<<<<

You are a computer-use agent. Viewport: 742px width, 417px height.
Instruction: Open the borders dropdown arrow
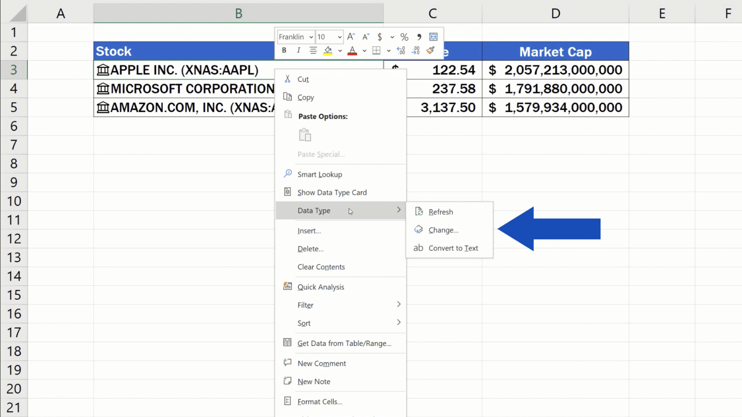(x=388, y=50)
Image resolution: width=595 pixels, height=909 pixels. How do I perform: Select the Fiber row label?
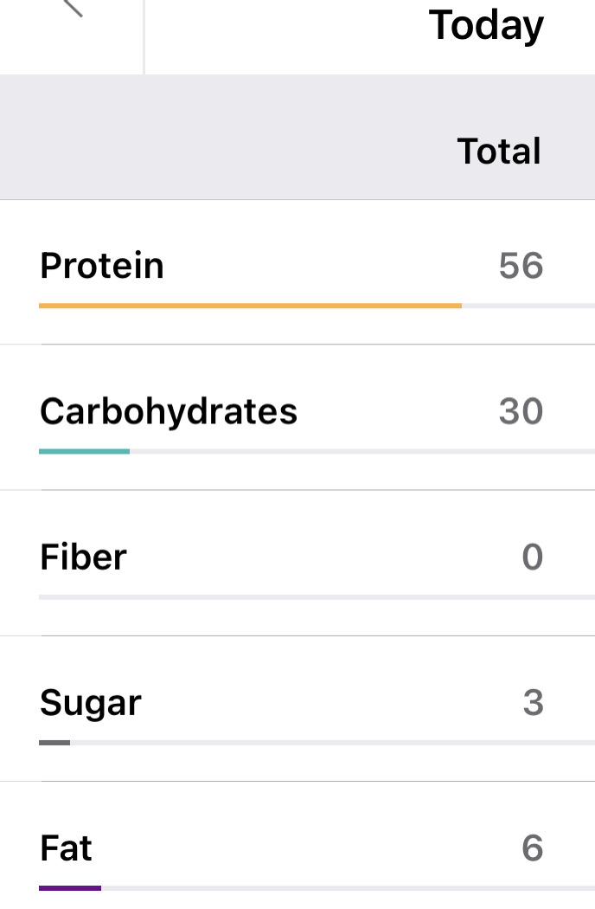click(83, 557)
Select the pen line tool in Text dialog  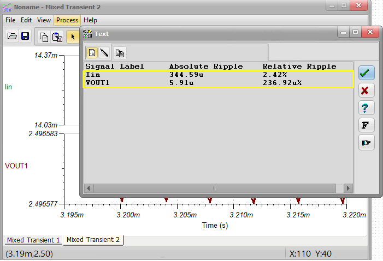click(104, 53)
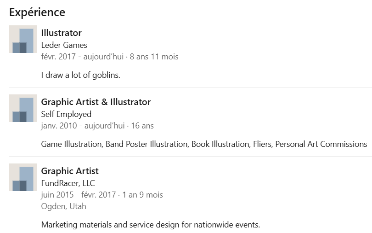
Task: Click the Ogden, Utah location text
Action: tap(64, 206)
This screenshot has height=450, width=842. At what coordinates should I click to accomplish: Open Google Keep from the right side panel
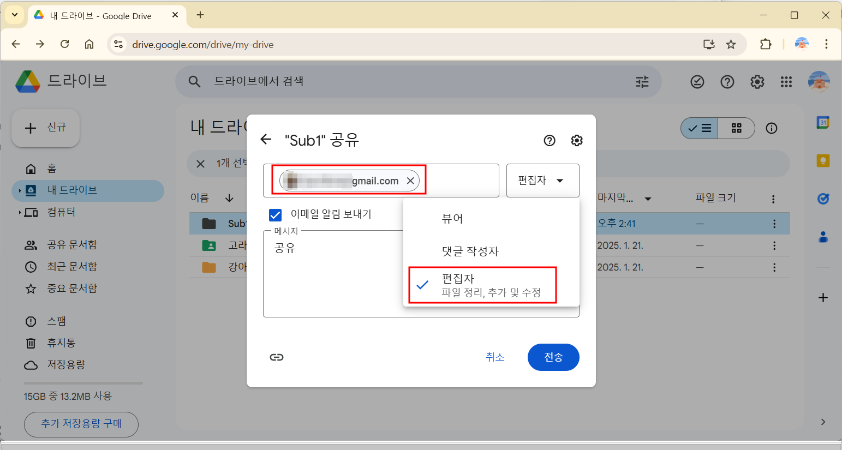[823, 160]
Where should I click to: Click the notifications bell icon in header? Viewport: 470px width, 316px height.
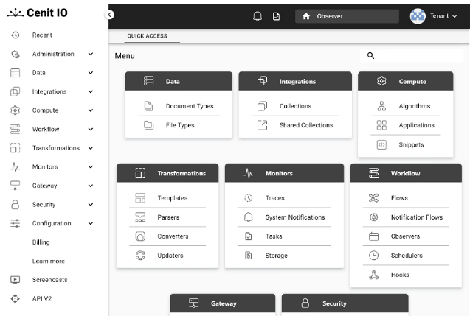258,16
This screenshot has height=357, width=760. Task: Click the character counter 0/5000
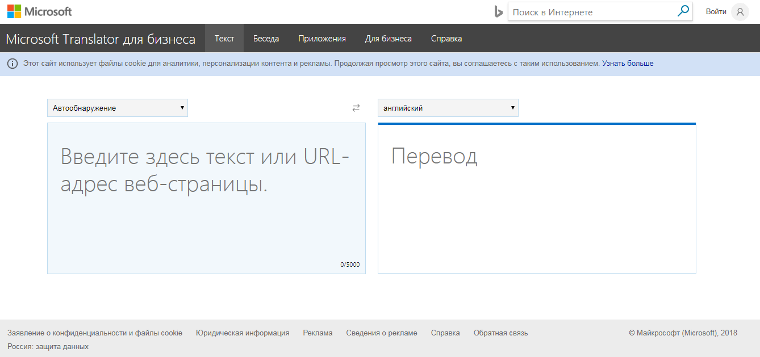click(x=349, y=264)
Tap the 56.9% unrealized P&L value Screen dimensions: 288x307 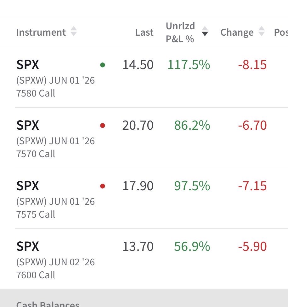192,246
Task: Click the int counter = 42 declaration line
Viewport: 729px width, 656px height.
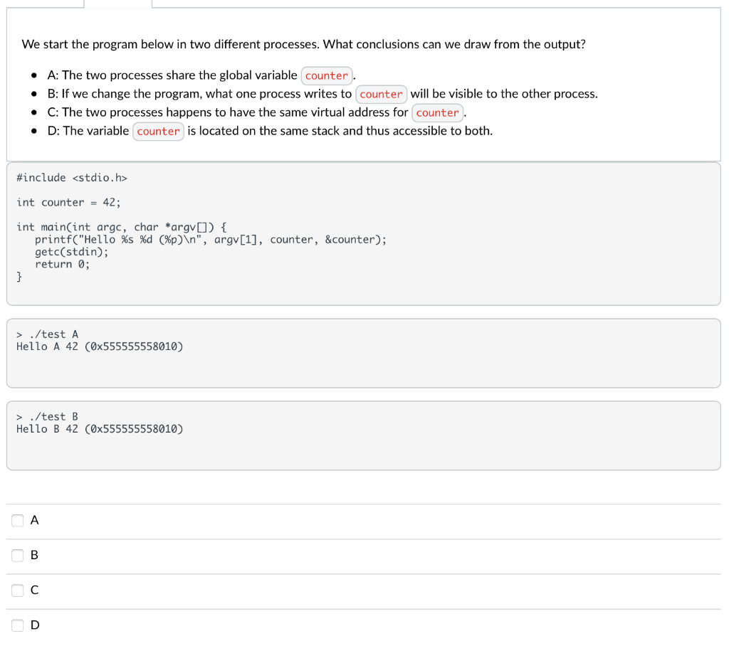Action: coord(68,203)
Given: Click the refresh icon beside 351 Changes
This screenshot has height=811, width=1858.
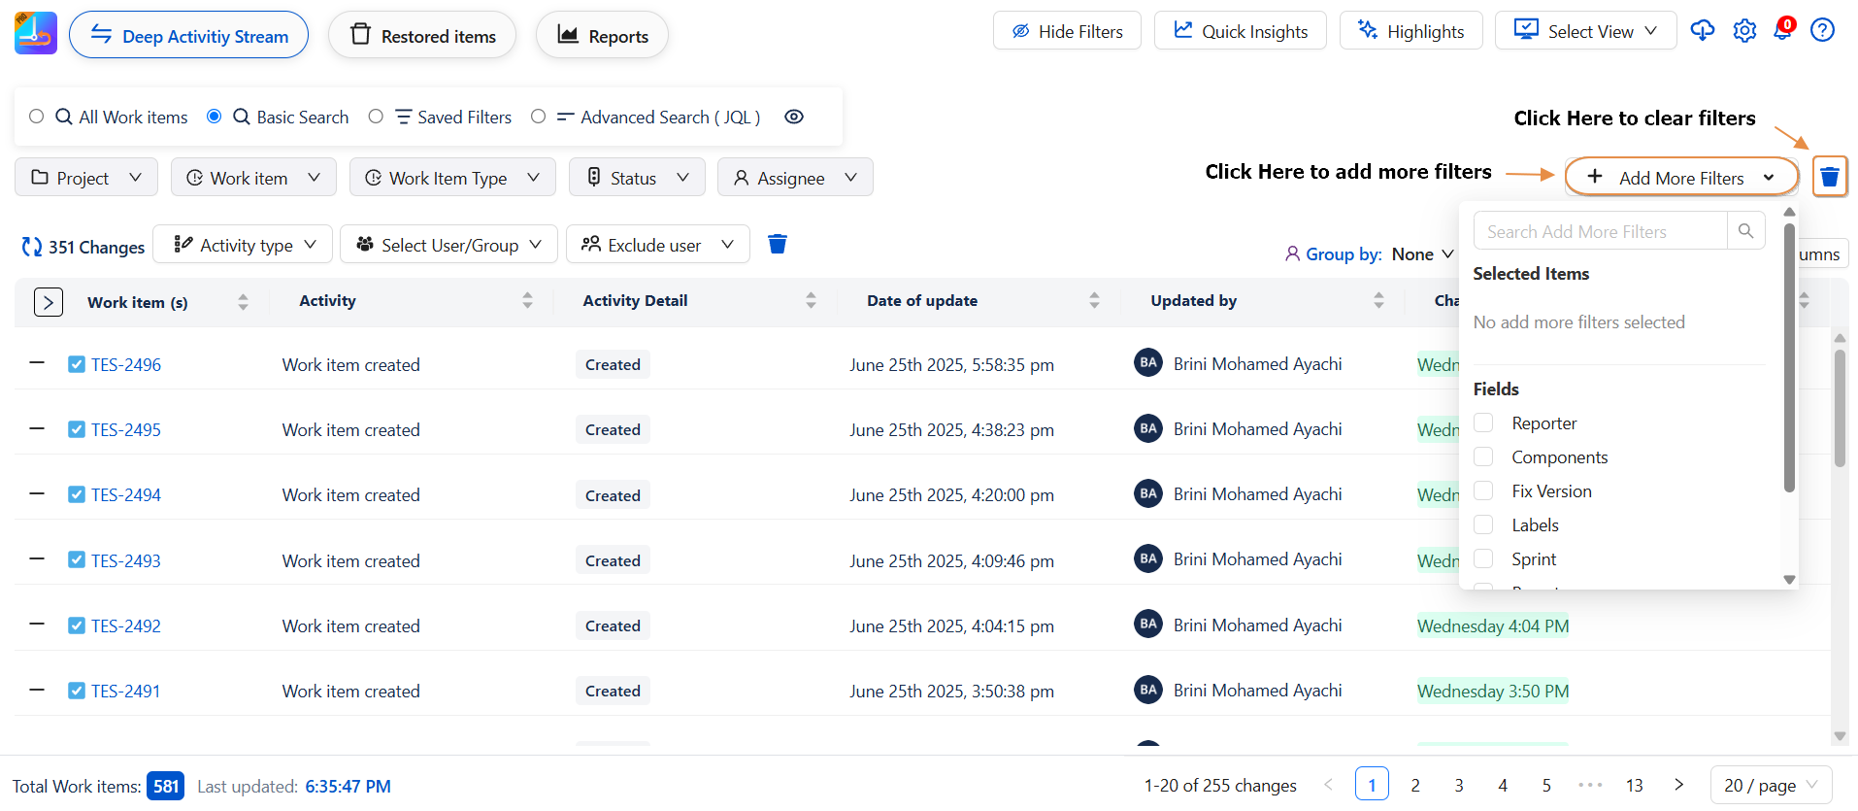Looking at the screenshot, I should click(32, 248).
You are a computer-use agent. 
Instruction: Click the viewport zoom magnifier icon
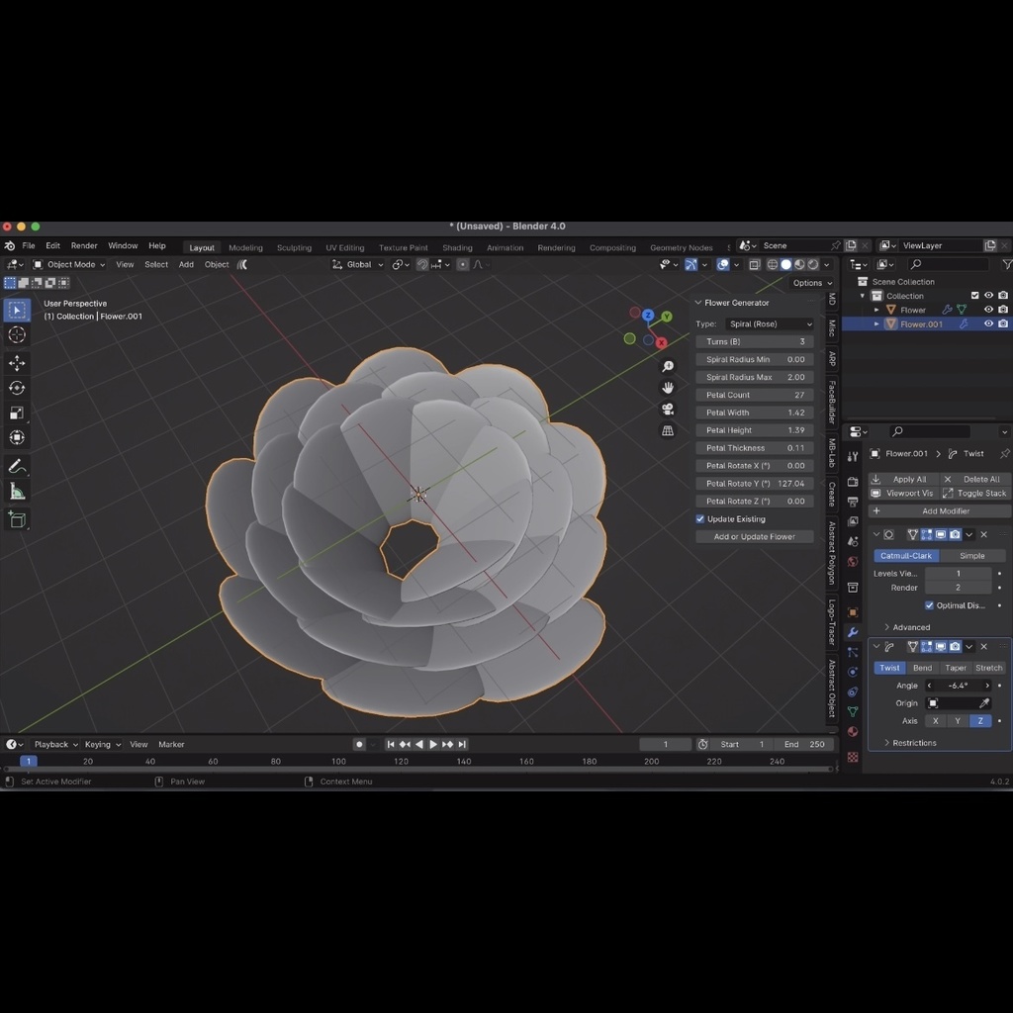click(669, 364)
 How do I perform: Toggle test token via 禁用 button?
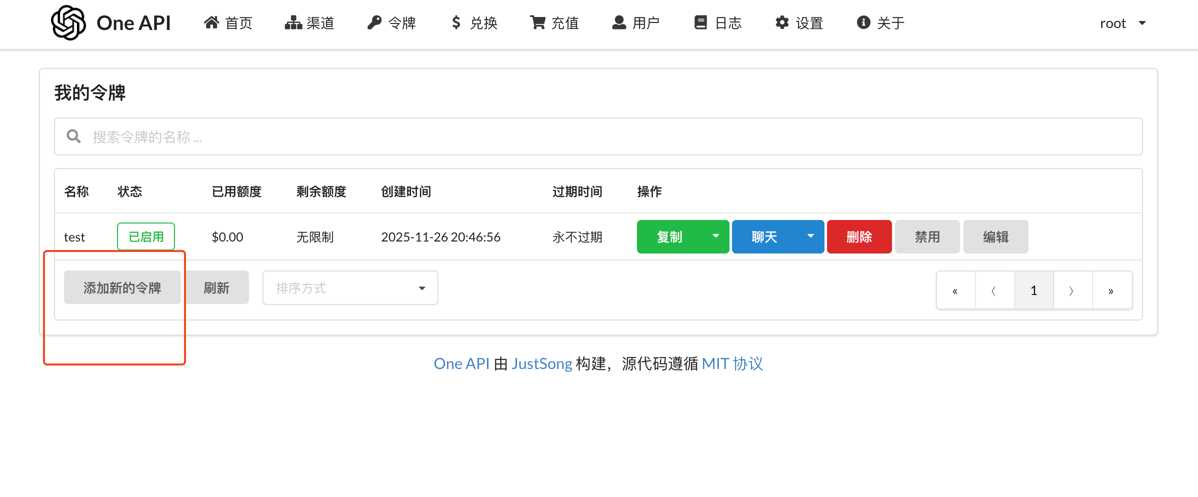click(928, 237)
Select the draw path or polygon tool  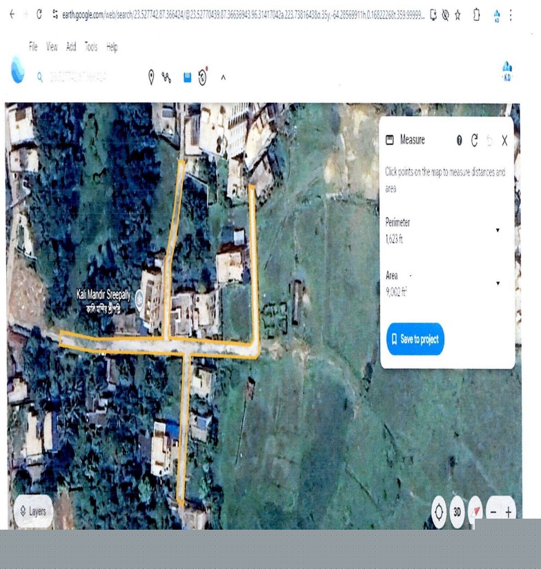coord(166,77)
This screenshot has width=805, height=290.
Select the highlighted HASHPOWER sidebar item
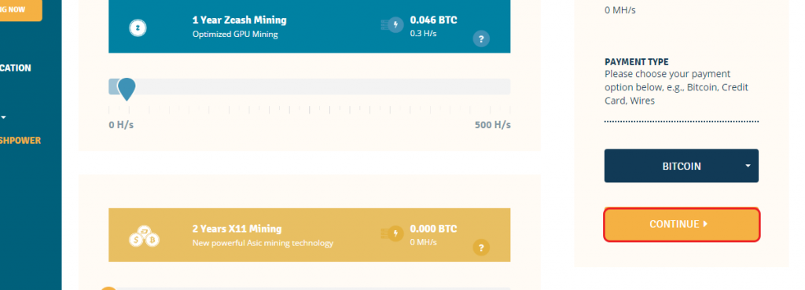tap(20, 140)
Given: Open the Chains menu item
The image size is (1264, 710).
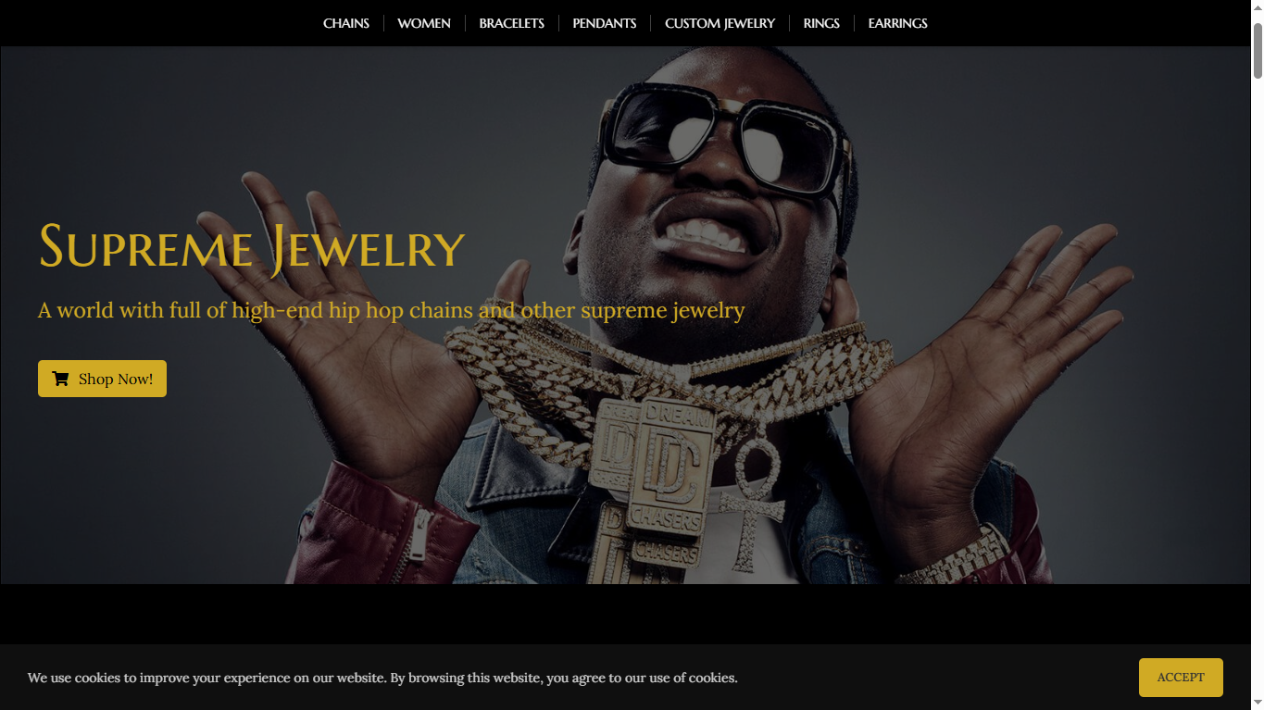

>>>>

Go through the records above and return every line that holds the string "agent".

== TASK RESULT ==
You are a computer-use agent. Viewport: 742px width, 417px height.
You are a computer-use agent. 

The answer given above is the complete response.